(Saved data entries)

----

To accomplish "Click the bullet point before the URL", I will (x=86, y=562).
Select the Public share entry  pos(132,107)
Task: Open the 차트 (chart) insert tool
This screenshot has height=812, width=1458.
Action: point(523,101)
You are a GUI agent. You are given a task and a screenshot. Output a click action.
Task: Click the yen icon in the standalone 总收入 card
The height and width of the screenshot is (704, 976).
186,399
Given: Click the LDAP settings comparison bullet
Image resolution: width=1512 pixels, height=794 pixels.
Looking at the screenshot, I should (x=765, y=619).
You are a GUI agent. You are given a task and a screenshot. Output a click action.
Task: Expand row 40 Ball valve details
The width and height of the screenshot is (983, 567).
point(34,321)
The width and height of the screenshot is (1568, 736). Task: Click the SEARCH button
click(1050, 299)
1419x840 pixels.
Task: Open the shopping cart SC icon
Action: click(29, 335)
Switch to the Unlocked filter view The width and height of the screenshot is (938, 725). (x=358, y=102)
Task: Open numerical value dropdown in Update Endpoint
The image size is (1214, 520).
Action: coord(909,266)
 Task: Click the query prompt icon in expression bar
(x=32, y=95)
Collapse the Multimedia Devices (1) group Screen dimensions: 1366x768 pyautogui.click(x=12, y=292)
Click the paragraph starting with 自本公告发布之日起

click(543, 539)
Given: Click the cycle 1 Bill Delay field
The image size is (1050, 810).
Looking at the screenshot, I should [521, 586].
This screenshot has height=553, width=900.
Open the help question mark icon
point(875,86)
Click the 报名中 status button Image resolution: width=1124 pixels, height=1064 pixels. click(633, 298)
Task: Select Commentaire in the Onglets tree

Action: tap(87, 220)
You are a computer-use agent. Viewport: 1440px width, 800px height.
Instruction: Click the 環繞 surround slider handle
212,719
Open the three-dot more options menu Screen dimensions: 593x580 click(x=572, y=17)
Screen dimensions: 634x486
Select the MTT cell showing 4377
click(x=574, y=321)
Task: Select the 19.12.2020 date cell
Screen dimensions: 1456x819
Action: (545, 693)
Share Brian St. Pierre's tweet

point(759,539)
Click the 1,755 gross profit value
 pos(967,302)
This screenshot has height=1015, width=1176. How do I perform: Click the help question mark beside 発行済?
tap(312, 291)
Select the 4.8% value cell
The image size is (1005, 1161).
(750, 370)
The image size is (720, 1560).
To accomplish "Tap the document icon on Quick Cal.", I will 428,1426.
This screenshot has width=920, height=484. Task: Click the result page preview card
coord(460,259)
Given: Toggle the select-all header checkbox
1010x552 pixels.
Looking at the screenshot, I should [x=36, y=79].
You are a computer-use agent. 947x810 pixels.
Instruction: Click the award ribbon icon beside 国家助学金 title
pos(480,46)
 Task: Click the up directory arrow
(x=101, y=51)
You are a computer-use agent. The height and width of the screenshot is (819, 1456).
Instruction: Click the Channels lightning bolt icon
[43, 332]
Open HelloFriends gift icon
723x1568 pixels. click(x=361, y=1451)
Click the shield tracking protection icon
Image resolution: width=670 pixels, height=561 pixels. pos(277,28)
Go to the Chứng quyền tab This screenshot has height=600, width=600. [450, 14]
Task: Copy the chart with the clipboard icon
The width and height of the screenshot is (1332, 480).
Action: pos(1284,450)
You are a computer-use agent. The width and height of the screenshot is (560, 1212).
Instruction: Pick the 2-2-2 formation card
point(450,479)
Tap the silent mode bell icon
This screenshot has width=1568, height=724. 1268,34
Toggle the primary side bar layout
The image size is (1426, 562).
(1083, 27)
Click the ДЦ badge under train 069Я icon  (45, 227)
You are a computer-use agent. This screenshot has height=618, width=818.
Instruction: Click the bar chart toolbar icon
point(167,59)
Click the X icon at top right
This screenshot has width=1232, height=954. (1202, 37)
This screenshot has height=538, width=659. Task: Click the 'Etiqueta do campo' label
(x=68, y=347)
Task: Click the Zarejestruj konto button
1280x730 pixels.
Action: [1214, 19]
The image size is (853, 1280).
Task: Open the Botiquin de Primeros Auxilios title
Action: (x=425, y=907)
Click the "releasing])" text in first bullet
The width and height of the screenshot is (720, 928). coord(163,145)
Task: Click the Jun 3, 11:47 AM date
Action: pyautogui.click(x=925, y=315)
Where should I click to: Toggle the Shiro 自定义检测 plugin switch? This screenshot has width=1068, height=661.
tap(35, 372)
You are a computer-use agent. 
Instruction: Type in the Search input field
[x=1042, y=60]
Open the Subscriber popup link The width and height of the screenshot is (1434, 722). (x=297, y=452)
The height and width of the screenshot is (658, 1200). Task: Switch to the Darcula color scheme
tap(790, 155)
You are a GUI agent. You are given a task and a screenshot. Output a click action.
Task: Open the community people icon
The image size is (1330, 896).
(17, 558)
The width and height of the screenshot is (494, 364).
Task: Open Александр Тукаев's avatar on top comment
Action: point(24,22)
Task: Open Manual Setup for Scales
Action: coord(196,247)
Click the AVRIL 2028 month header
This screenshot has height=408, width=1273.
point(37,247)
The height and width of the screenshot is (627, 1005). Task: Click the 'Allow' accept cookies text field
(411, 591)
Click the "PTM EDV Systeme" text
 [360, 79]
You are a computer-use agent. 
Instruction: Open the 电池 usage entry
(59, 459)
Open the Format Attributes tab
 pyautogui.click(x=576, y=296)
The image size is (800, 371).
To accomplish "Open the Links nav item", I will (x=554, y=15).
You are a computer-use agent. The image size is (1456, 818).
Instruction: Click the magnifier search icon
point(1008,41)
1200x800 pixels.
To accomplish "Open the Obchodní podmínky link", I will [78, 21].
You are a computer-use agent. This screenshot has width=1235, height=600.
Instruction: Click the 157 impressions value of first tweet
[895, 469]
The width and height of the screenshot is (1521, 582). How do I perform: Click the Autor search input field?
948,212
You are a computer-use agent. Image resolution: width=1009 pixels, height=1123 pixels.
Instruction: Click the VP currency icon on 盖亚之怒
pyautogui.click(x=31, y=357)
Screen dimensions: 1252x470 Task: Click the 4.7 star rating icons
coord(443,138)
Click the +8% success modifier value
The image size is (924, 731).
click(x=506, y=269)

----

> _EXERCISE OBJECTIVE_: If a line above contains the word "will", list it.

> _OUTPUT_:
To accomplish "Click the bullet point before the URL", I will (x=86, y=562).
To accomplish "Tap the document icon on Quick Cal.", I will 428,1426.
To accomplish "Open the Links nav item", I will (x=554, y=15).
To accomplish "Open the Obchodní podmínky link", I will [78, 21].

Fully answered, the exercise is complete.